これは、「米山さんの言う『差別』って何ですか?」と言う質問に対する米山氏の回答である。

 

さらに次のような主張も行っている。

"私のTWは、つるの氏のパクチーの被害報告は良いとして、わざわざそれを、昨今の豚泥棒への注意喚起の農水省のTWのリプライでTWすることで事実上豚泥棒が外国人の犯行と匂わせ、氏のレスへの対応を含め差別意識を煽っていますよねと言う事です。日本語が分からない日本人いらっしゃいますよね。"

最後の一文は自分の主張を理解しない人々を煽っているように見えるが、実際には「日本語のわからない日本人なんているのですか?」と言う質問をした質問者への回答である。

 

そしてついに、この(わかりづらい)例えが登場するのである。

"例えば私が「この前うちの米を盗んだ人がいて、捕まえたらツーブロック大阪弁で『知らへん、やってへんがな。おら、何見てんじゃ!』と言うだけ。武士の情けで今回は許したけど皆気をつけよう。」と書いたら、例え事実でも、実際問題ツーブロック大阪弁に対する差別を煽ることになりますよね?"

 

良識溢れるtwitter上では、何を言っているのだと笑い飛ばしたくなる例えだが、例えばこれを某匿名掲示板に書き込んだらどうだろうか?そこでは大阪はたいそう評判が悪い。

また大阪か」「大阪なら仕方がない」「大阪人としては標準的な人物」

そんな会話が交わされるのが目に見えている。

これは、そのコミュニティの文化に、大阪への蔑視が根付いているからである。

事実として、大阪は犯罪の発生率が高い。浮浪者も多い。言葉遣いは東京と比べると乱暴に聞こえる。

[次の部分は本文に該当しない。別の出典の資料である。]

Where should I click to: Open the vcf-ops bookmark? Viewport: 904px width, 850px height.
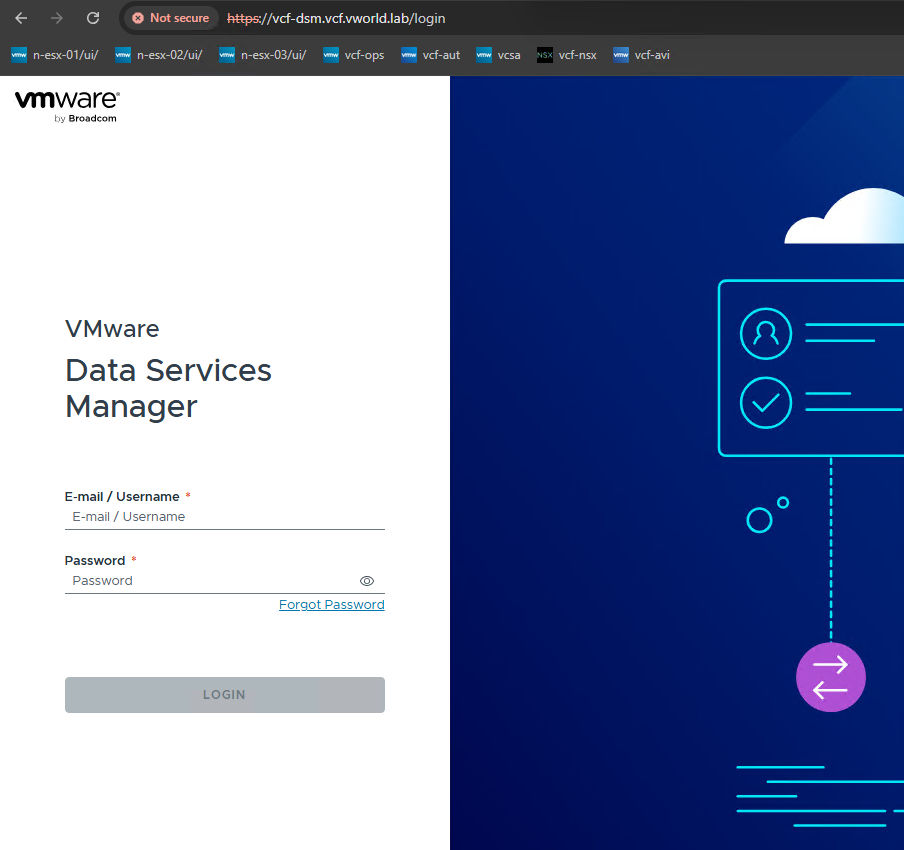(x=354, y=55)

そう言った事実をもとに、「だから馬鹿にして良い」と言う風潮が根付いている。

これは一種の差別である。

そして、新たな「大阪人による被害」が報告される度に、その差別的風潮はますます強化されていく。例え事実であっても、いや、事実だからこそ、強化されていくのである。

 

今一つピンと来ない方のために、別の例を出そう。

例えばあなたが江戸時代に生きていて、あなたの村が農産物を盗まれる被害に悩まされていたとする。そこで誰かが、穢多や非人(と呼ばれていた被差別層に属する人)に野菜を盗まれた、と報告する。

どうなるだろうか?奴らは薄汚い盗人集団だと、ますます差別が強固になっていく様子が想像できないだろうか?

 

差別が存在するとき、被差別者層に属する人々に対する悪評は、差別を強化する材料となりうる。

つるの氏のツイートは、事実を単に表明しただけではあるが、しかし、外国人に対する差別があれば、それを助長する可能性はあるのである。米山氏はそのことを憂い、指摘しているのだ。

つるの氏の発言は、それだけでは差別的ではないが、存在する差別を助長する可能性はある。

 

つるの氏は差別主義者か?

米山氏の最初のツイートをもう一度見てみよう。

"そのパクチーを取った人が外国人だとして豚泥棒が外国人と言う証拠はなく、実家が養豚農家の身として言うなら、大量に屠殺する手段を持たない外国人がこれを行うのはかなり困難で、むしろ同業者の可能性が高いと思われます。まるで外国人の犯罪かのように示唆してRTするのは極めて差別的だと思います"

米山氏の第二の誤りはここである。文字数の関係かどうかわからないが、つるの氏に対して「極めて差別的」と発言している。先ほど見たように、これは誤りである。

その他、つるの氏が差別主義者であると言う発言を行う人物が多いが、これらの人物の主張もまた、誤りである。発言内容から判断して、つるの氏は差別的発言をしていないので、差別主義者とは言えない。(もちろん、つるの氏が内心としては差別主義的な思想を持っている可能性はあるが、発露はしていない。)

 

なぜここまで意見が割れるのか?

多くの人の意見が割れている。一方の陣営はつるの氏を差別主義者だと罵り、もう一方の陣営はその指摘は全くの誤りだと言う。米山氏がいくら言葉を尽くして差別の煽動の可能性を指摘しても、全く響かない人々もいる。

現代の日本における外国人は、先ほど例に出した江戸時代の被差別層のような明らかな弱者ではない。外国人差別はおそらく存在するが、多くの人の頭を常に占めていると言うほどではない。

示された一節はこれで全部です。